GISAID workflow hitting max_session_duration

nextstrain / ncov-ingest

A pipeline that ingests SARS-CoV-2 (i.e. nCoV) data from GISAID and Genbank, transforms it, stores it on S3, and triggers Nextstrain nCoV rebuilds.

MIT License

35 stars 20 forks source link

GISAID workflow hitting max_session_duration #446

Open joverlee521 opened 3 weeks ago

joverlee521 commented 3 weeks ago

Context

Our automated workflows use short lived AWS credentials for sessions which are limited by the max_session_duration of 12 hours, which is the maximum allowed by AWS.

The GISAID workflow this max yesterday and ran into errors:

upload failed: - to s3://nextstrain-ncov-private/gisaid.ndjson.xz An error occurred (ExpiredToken) when calling the UploadPart operation: The provided token has expired.

TODOs

Post clean-up

[ ] remove AWS_* repo secrets
[ ] remove nextstrain-ncov-ingest user

joverlee521 commented 3 weeks ago

It may be time to revisit https://github.com/nextstrain/ncov-ingest/issues/240

joverlee521 commented 3 weeks ago

My comment from related thread on Slack:

In the absence of benchmark files, I'm just scanning the Snakemake log files from the workflows for some general timings: ~1.5h - downloading data from GISAID/S3 ~4h - transform-gisiad ~1h - filter fasta for new sequences to run through Nextclade ~0.5h - joining metadata + nextclade = ~7h of data munging - this is about the same with/without new data

The rest of the workflow is just uploading files to S3!!

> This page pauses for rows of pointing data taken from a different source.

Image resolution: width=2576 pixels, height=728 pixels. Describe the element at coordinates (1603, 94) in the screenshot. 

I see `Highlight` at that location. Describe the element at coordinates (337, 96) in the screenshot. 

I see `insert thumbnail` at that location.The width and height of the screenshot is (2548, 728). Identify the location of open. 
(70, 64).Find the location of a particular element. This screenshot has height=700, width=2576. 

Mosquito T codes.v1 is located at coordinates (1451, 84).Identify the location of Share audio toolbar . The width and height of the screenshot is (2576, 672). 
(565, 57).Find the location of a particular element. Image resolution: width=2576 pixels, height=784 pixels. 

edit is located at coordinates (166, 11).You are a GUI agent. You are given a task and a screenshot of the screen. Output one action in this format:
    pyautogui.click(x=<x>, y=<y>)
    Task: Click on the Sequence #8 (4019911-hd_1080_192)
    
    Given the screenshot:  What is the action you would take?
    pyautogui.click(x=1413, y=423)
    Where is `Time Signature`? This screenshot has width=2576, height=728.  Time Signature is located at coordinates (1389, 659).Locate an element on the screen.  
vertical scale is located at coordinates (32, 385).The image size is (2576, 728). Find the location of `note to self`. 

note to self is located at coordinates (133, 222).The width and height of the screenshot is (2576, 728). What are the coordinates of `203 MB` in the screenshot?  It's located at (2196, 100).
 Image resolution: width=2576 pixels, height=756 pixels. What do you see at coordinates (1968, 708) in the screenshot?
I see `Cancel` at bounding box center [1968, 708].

Without new data, it still takes ~2h to generate the hash for sequences.fasta for checking against S3. With new data, it takes ~4h to upload sequences.fasta to S3.

joverlee521 commented 3 weeks ago

Ah, this is also not considering the full run that gets triggered when there's a new Nextclade dataset released.

The last full run on Apri 16, 2024 ran for ~15h.

joverlee521 commented 3 weeks ago

Bumping the CPUs in #447 decreased the build time by about ~1h, which came from parallelizing the download of data at the beginning of the workflow.

We will still run over the 12h limit for full Nextclade runs, so I'm going to work on https://github.com/nextstrain/ingest/issues/41

corneliusroemer commented 3 weeks ago

Thanks @joverlee521 for the summary!

How hard is it to parallelize ~4h - transform-gisaid?

As this operates on ndjson lines, it might be parallelizable, or at least some part of it.

The obvious way to do so would be to have a split rule to divide input files into N chunks, run transform, and merge back.

joverlee521 commented 3 weeks ago

How hard is it to parallelize ~4h - transform-gisaid?

@corneliusroemer I honestly have no idea...I made https://github.com/nextstrain/ncov-ingest/issues/448 to track this separately.

joverlee521 commented 3 weeks ago

The speeding up upload-to-s3 is not as straight-forward as initially thought...

For now, sidestepping the issue by creating a nextstrain-ncov-ingest IAM user and added credentials to repo secrets. So the workflow be able to run without any time limits. Added a post clean up list above to remove those credentials and delete the user once we've resolved this issue.